**PROMPT**
Reproduce, word for word, every line starting at the line that contains "You are a GUI" and ending with the final line of the entries.

┏━━

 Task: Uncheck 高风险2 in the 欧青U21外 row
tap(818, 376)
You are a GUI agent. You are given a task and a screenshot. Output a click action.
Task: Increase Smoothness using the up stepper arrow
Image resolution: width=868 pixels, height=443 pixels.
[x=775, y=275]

┗━━

**COMPLETED TASK**
You are a GUI agent. You are given a task and a screenshot. Output a click action.
Task: Increase Smoothness using the up stepper arrow
Image resolution: width=868 pixels, height=443 pixels.
[x=775, y=275]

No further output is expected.